好きな気持ちのまま、罪悪感を抱えたミチルと潤の物語。
好きだった絵を描くことも、進学も、潤への想いも、見えないようにそっと閉じ込めて重たい鎖で縛り付け、海の奥底に沈めたように見えた。その宝箱は痛々しくも呼吸をしていて、ブクブクと酸素と後悔を吐き出し浮上を夢見てる。
そんな中、偶然の再会でまた時が動き出す。
会うのを拒めないのは、まだ気持ちがあるから。記憶の中の君と目の前にいる少し大人になった君。どうしたって気持ちは止められないし、薄く射し込んだ光に希望を見てしまった宝箱を騙せない。
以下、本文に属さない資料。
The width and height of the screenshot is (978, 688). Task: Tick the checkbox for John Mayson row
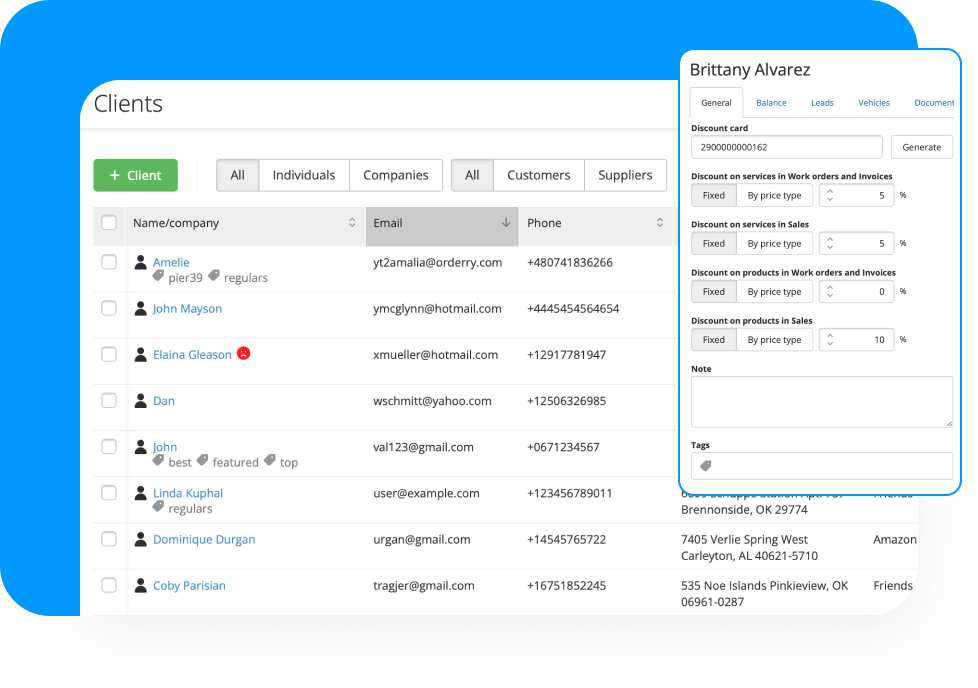(x=109, y=308)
性別とか関係なく「生まれて初めて 人を好きになる」ことの尊さと儚い輝きを大切にして欲しいのに、偏見や理解の難しさ、まだ親元から巣立てない多感な時期の影響、自分たちの弱さと歯痒さもきっちり詰め込まれている。

背景も手書きで温かみがあり、短編映画のように何気ない日常をゆったりと背景やセリフに落とし込み、彼らを取り巻く環境や日々の積み重ねが丁寧に伝わってくる。
実家から通うつもりだった志望校の変更やミチルの予防線を張りながら手繰り寄せてしまう恋心、「明日にはまた会えなくなってるかもしんないだろ!」という悟り、台風の日でもドラッグストアに駆け込みむリアルさ、2人とも同じ痛みを抱えながら心も体も一途でいたこと、欲に溺れずお互いの道を切磋琢磨するところ…
全部好き。

琴子と神原さんのこと、琴子を憂う店長の眼差しと変化、潤母の不安定さと剥き出しで暴く弱さ、ミチル母の伸びやか育て方と考え方含めて、2人がどういう日常を過ごし自分たちなりの恋の紡ぎ方を見出していく感じが好き。宝箱はキラキラと輝いて未来地図を手にしたんだと思う。